- **YOUR ASSIGNMENT**: After reading the entries below, report how many lines have the string "computer" in them, giving the number alone.

- **ENTRIES SHOWN**:
Content starts

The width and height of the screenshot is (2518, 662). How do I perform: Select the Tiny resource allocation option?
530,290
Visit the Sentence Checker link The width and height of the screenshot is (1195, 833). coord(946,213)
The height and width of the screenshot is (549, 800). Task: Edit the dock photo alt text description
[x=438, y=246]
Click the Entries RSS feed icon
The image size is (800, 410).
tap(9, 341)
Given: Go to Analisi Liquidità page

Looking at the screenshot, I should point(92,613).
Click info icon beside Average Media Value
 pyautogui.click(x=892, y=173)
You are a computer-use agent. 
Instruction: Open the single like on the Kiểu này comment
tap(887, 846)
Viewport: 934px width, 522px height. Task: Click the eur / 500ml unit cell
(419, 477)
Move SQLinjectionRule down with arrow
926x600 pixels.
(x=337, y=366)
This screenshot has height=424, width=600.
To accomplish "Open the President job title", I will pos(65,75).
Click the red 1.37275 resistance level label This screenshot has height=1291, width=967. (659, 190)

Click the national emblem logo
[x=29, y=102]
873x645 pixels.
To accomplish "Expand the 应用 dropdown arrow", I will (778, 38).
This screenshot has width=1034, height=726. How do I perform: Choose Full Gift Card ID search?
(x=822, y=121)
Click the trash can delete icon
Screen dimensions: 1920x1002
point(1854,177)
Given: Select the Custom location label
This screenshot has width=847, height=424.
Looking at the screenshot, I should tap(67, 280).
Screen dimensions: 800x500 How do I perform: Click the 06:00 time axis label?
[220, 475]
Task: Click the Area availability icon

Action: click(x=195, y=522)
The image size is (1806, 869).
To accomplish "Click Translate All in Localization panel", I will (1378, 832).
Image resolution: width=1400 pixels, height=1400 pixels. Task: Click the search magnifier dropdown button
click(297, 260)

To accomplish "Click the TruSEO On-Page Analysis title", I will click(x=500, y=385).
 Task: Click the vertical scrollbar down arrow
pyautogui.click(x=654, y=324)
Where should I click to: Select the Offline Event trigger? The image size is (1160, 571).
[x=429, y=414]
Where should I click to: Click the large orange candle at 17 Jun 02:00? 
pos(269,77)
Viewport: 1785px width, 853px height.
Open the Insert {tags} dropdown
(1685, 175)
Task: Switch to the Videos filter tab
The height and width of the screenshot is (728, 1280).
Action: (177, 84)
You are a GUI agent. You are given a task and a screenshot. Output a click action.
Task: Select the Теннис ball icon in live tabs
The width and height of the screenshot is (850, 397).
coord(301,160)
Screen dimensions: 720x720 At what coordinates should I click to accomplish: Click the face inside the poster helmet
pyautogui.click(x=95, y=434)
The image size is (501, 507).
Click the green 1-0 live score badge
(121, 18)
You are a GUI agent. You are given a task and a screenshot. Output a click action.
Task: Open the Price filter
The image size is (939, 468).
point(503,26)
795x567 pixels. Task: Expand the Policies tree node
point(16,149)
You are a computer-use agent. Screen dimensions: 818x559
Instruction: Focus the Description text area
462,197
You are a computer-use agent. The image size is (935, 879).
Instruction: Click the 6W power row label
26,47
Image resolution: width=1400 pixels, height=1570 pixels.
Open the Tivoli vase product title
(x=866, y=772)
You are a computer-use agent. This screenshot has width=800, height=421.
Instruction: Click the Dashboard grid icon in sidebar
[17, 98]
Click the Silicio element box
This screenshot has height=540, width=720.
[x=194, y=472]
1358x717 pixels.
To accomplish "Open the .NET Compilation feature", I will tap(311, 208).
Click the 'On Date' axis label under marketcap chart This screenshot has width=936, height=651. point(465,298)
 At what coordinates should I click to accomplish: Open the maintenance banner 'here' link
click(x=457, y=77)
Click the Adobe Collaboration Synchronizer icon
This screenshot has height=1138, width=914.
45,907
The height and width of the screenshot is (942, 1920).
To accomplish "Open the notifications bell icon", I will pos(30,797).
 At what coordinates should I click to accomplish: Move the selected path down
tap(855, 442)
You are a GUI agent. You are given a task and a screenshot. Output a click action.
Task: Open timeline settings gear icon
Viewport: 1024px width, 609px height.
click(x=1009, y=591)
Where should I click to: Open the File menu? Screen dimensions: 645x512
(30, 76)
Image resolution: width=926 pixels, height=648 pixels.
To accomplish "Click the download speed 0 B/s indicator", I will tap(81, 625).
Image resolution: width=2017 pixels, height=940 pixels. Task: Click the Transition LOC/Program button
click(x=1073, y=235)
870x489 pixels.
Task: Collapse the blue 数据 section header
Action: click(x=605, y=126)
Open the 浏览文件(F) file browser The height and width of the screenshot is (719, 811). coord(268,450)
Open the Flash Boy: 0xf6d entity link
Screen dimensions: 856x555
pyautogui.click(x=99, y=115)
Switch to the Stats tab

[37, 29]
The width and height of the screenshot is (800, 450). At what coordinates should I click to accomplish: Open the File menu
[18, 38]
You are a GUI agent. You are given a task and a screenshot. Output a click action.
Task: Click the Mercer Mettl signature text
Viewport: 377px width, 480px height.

Content ends

- **REPLY TO THE EXERCISE**: 4